A mob of 21 rams were born April 2010 from bought-in pregnant Dorper ewes. In January 2011, the producer near Balranald, telephoned to advise that some rams had swollen scrotums. It was unclear for how long they had swollen scrotums but the affected rams appeared to have recently lost condition.
A property visit was undertaken. Three rams had grossly swollen scrotums and appeared listless. Blood samples were taken from the three. The remainder of the mob appeared normal. All 3 had temperatures of approx. 41. One was sacrificed for necropsy.
On completion of the necropsy, the remaining two affected sheep were euthanased.
A month later, another ram in this mob developed similar symptoms of epididymitis. On necropsy, similar pathology to the first ram was evident. The owner decided to send all the remainder to slaughter.
Approx 300-400 mls of white pus was released under pressure from an incision of the scrotum on one side. A fistula was present from the tail of the epididymus to the ventral scrotum. The pus was odourless.
The affected epididymitis was approx 3-4 times normal size. The other epididymus was normal. A spermatic granuloma was evident.
Blood and tissue samples were negative for Actinobacillus seminis and Brucella ovis. Tissue and pus samples were positive for Histophilus somni.
Diseases associated with H. somni are associated with differing pyogenic conditions including septicaemia, polyarthritis, meningoencephalitis, metritis, epididymitis, mastitis, abortion and general pyaemia1. Whilst they occur worldwide, diseases caused by H. somni are not common. The most common H. somni disease in lambs is lameness and septicaemia. Although diseases caused by H. somni are usually fatal, the organism can also be a normal inhabitant of the prepuce and vagina. The interesting feature about H. somni infection is that the mode of transmission is not known. Attempts at transmission via nasal, oral and conjunctival routes have failed. Environmental or other stress factors are thought to be a predisposing feature to clinical disease.

(Data supplied):
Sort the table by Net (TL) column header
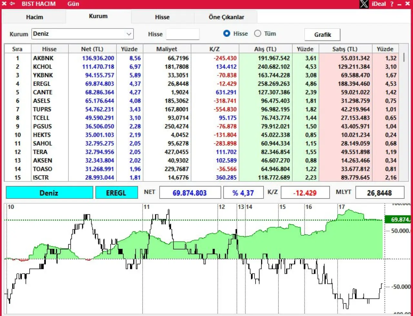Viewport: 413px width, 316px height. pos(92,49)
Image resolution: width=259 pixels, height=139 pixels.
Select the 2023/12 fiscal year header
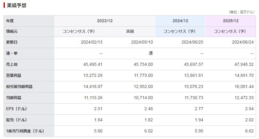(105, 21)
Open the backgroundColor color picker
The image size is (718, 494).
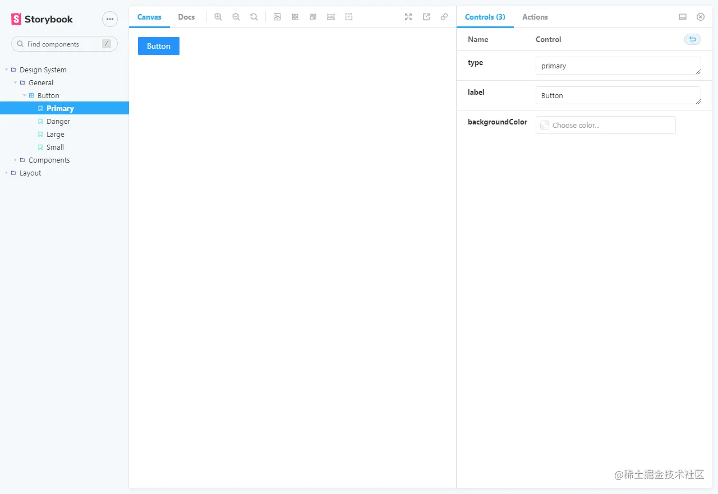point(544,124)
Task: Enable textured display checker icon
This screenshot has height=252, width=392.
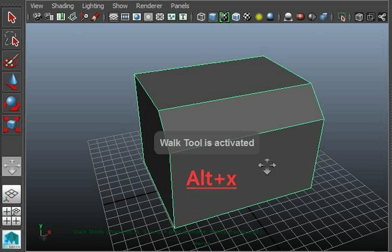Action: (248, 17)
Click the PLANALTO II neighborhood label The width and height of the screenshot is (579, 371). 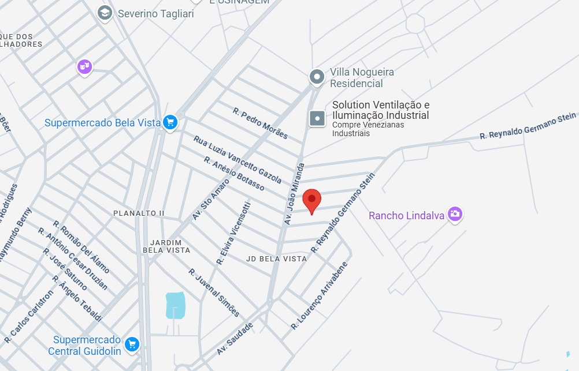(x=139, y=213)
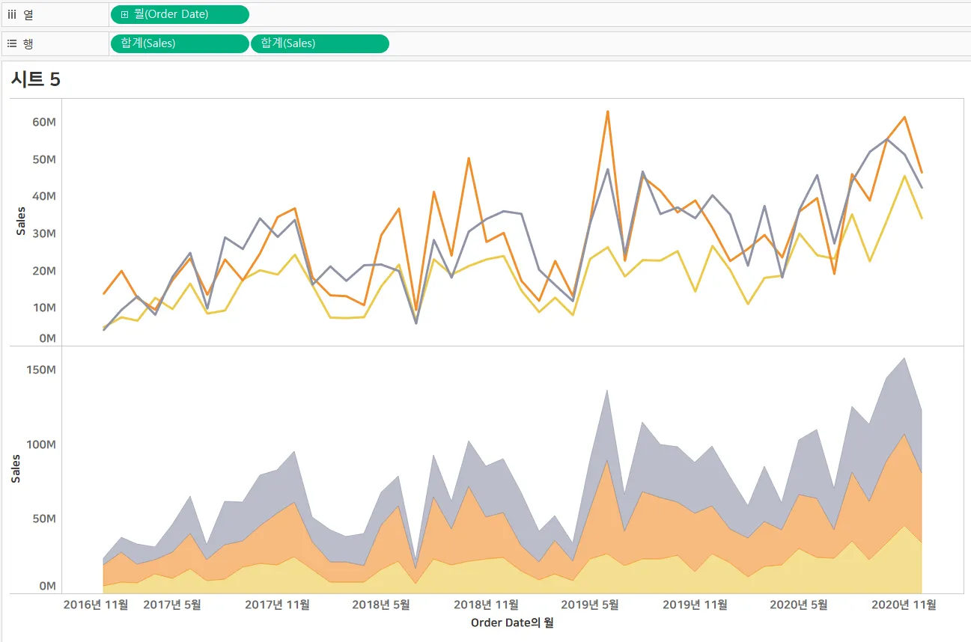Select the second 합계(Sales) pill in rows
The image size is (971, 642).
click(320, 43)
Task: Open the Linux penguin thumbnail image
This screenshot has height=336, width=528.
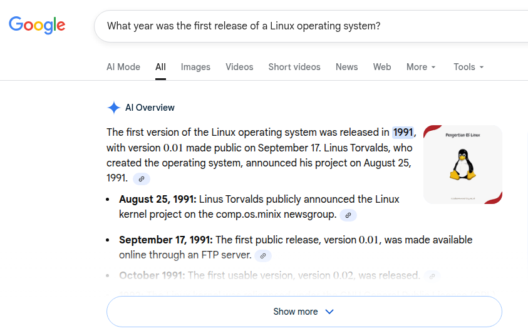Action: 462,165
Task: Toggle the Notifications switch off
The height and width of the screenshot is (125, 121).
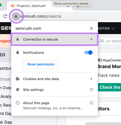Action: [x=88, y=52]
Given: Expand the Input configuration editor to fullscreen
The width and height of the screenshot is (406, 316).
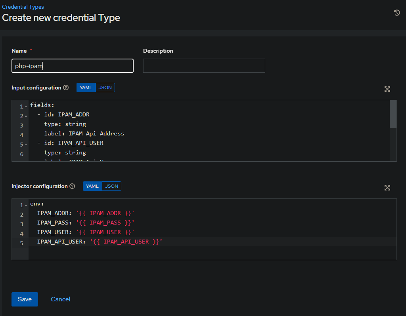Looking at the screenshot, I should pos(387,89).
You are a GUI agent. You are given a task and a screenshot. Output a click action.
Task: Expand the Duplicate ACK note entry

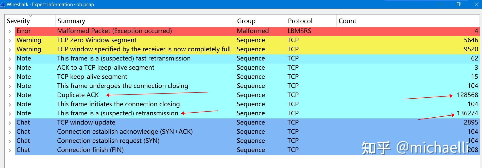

(Work instructions):
1 - In the case report on the rams, copy the passage that begins at the words "On completion of" and stops after "granuloma was evident.".
2 - Carry on the case report about the Dorper rams with swollen scrotums, starting after its final sentence.

(Task-by-task answers):
1 -
On completion of the necropsy, the remaining two affected sheep were euthanased.
A month later, another ram in this mob developed similar symptoms of epididymitis. On necropsy, similar pathology to the first ram was evident. The owner decided to send all the remainder to slaughter.
Approx 300-400 mls of white pus was released under pressure from an incision of the scrotum on one side. A fistula was present from the tail of the epididymus to the ventral scrotum. The pus was odourless.
The affected epididymitis was approx 3-4 times normal size. The other epididymus was normal. A spermatic granuloma was evident.

2 -
The practice of buying in replacement sheep and having cattle on the same property are considered to be two significant risk factors in the manifestation of clinical disease. Work in Canada2 identified that flocks containing replacements which were bought-in the previous year were 8.5 times more likely to be infected than those which did not. On properties which bought-in replacements and had cattle, the risk factor increases to 13.2 times. This work identified that 32% of studied rams were positive for H. somni. Other work has suggested that neonatal rams are infected as they pass through the contaminated birth canal of infected dams.3 Other workers could not identify the organism in any rams under 12 weeks of age but found 87% of rams were infected at 20 weeks4.
In the case described, cattle were run on the property until April, the month in which these rams were born. Their dams had been bought-in some months earlier as pregnant ewes. So this case had both risk factors2 of bought in stock and grazing cattle. The property had no history of previous disease due to H. somni.
It is postulated that the bought-in ewes were infected, and this infection was passed to their offspring. Clinically affected rams (4/22) may have been the tip of the disease iceberg. It would have been interesting to have sampled the remainder of the mob and observe over time if other animals within the mob eventually developed the disease.